====== Data shown
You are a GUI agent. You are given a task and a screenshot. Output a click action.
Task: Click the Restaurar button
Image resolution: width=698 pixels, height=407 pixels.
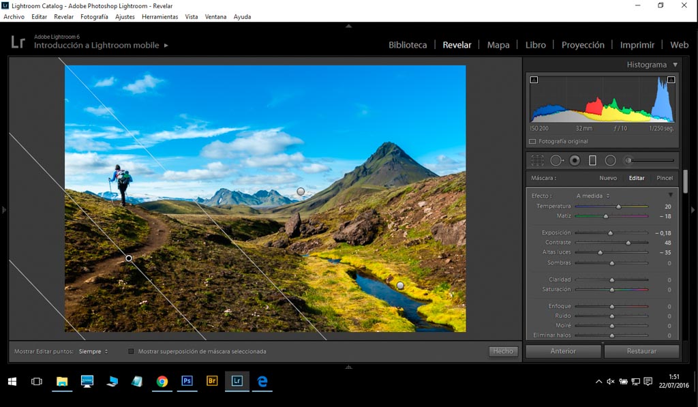(x=641, y=351)
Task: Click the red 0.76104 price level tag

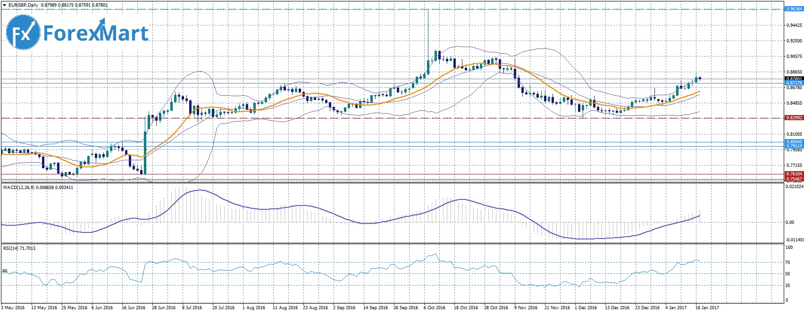Action: pyautogui.click(x=794, y=174)
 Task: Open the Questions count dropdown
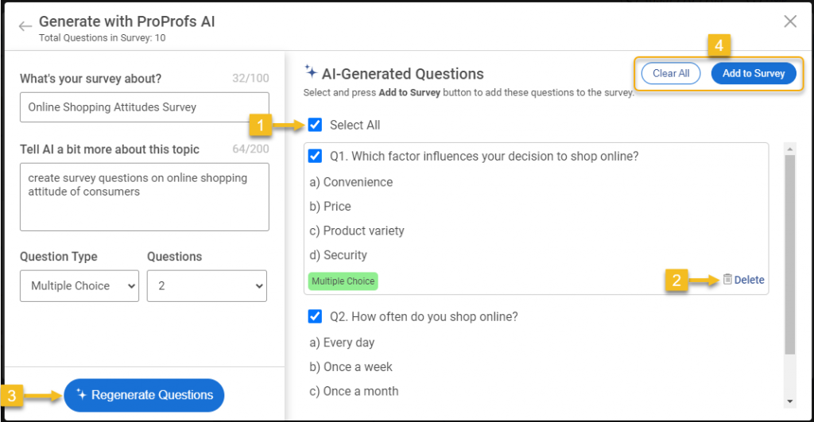pos(207,286)
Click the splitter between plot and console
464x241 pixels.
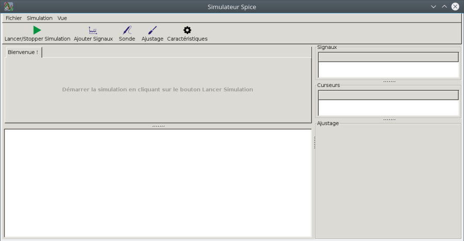158,126
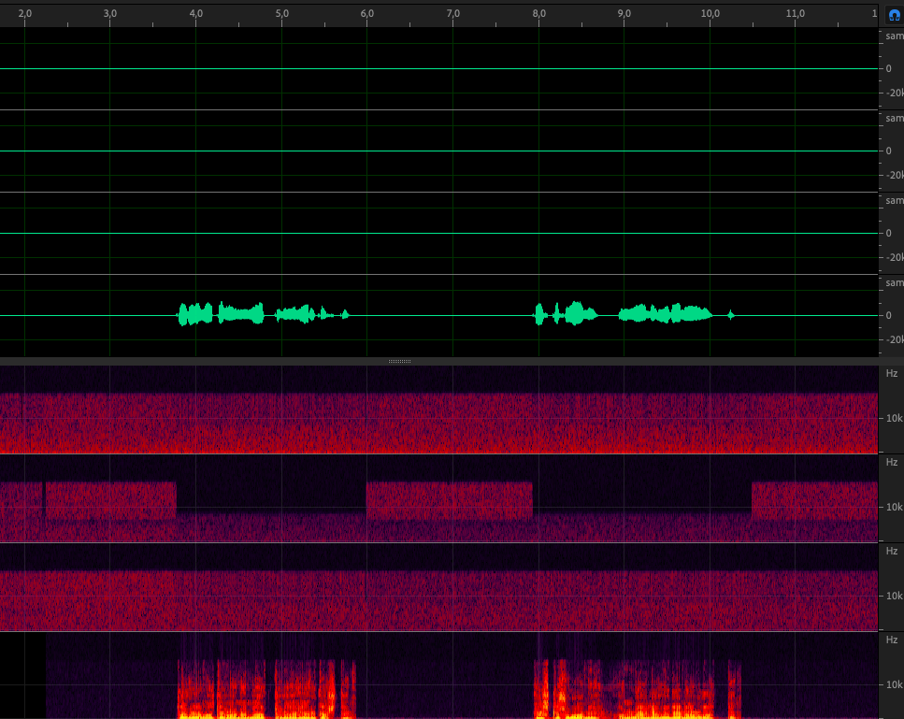Image resolution: width=904 pixels, height=719 pixels.
Task: Click the divider handle between waveform and spectrogram
Action: point(399,361)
============
Given request:
Rewrite every line of the records, replacing "splitter" with "resize handle" and keeping everything else the same. Omit the pictures from your answer.

Solved problem:
You are a GUI agent. You are given a task and a screenshot. Output a click action.
Task: Click the Restaurar button
Image resolution: width=698 pixels, height=407 pixels.
(x=641, y=351)
Task: Click the red 0.76104 price level tag

Action: pyautogui.click(x=794, y=174)
 Task: Open the Questions count dropdown
pos(207,286)
Click the resize handle between plot and console
464x241 pixels.
158,126
Image resolution: width=904 pixels, height=719 pixels.
Task: Click the divider handle between waveform and spectrogram
Action: point(399,361)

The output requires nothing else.